The Constitutional Court of Ecuador has issued a long-awaited ruling in favor of those affected by the transnational oil company Chevron, which operated through its subsidiary Texaco in Ecuador between 1964 and 1990. The court rejected the protection action that the company filed in 2013. In the 151-page ruling, the court denied Chevron’s claim of violation of constitutional rights. Chevron will now have to pay $9.5 billion for the repair and remediation of social and environmental damage that, according to audits and expert reports, were a result of oil company operations in the Amazonian provinces of Sucumbíos and Orellana. The court found that Texaco deliberately dumped billions of gallons of toxic oil waste on indigenous lands in the Amazon rainforest.
The news was announced by members of the Union of Affected by Petroleum Chevron (UDAPT) on July 11. UDAPT represents a group of indigenous people of the Cofan, Secoya and Kichwa nationalities, and mestizo settlers n the rainforest. UDAPT coordinator William Lucitanda said in an interview that it was a “historic day for the resistance of indigenous peoples in defense of collective rights.” According to Lucitanda, at least 30,000 people have been impacted.
Pablo Fajardo, who was affected by Chevron and became a lawyer on the case said in a telephone interview that the ruling “means a lot” to them. Fajardo said they can now focus on how to validate or approve it in other jurisdictions in order to execute and collect the funds. “One argument put by Chevron [to not comply with the order] was to say that there was still a…pending procedure in Ecuador and that it was not appropriate to standardize the sentence outside because a ruling was pending,” Fajardo said.
Chevron has said that its assets in Ecuador are not enough to cover the amount ordered by the court. They unsuccessfully tried a similar approach in Argentina and Brazil. According to Fajardo, the argument used in both countries was that Chevron operates a subsidiary in Ecuador, and the parent corporation is not responsible for the debts of subsidiaries.
Ironically, two years ago Ecuador lost an arbitration against Texaco (later bought by Chevron) and had to pay $112 million dollars.
“What they are doing is that when they have to collect their debt, that is their company, but when they have to pay, they say no, that it is a company that is not theirs, that is autonomous, independent,” Fajardo said. “[I]t is a legal trap.” (Mongabay, Aug. 3)

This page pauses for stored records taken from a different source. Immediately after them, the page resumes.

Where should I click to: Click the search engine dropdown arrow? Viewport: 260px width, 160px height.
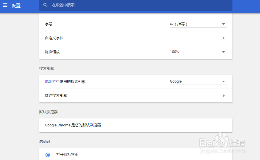pyautogui.click(x=223, y=81)
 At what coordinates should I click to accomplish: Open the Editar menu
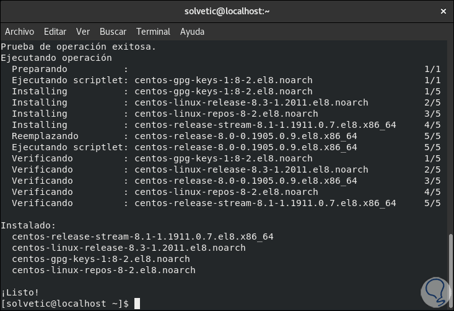tap(55, 32)
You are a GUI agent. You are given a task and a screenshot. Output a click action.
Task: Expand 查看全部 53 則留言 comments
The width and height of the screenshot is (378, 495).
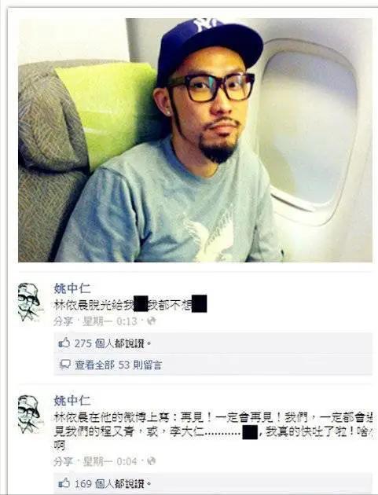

Ecuador had to pay $112 million to Chevron in 2016 following a ruling by an arbitration panel at The Hague in a contract dispute. (AP, July 28, 2016) That same year, a US federal court barred Ecuadoran plaintiffs from collecting their judgment in the United States i the oil pollution suit.
Photo via Mongabay
Reversal for Ecuador at The Hague
The Permanent Court of Arbitration in The Hague has ruled in favor of oil giant Chevron and declared Ecuador guilty of violating a bilateral investment treaty signed with the United States in 1997, and for not providing Chevron with "just and equitable" treatment. The court also ruled that Ecuador will have to pay economic compensation to the corporation. The amount has not been established yet, but Chevron requested that Ecuador assume the $9.5 billion that the provincial court of Sucumbios ordered Chevron to pay to the communities impacted by oil pollution. (TeleSur)
Note: The original sum set by the Sucumbios court in 2011 was $8.6 billion, but it was re-set by the Ecuador Constitutional Court in July at $9.5 billion. Numerous erroneous reports (BBC News, Reuters) are saying that the 2011 ruling was issued by Ecuador's "Supreme Court." There is no such body. Ecuador's highest court is the Constitutional Court—and in any case, the 2011 ruling was issued by a local Sucumbios court, and only raitified by the high court this year.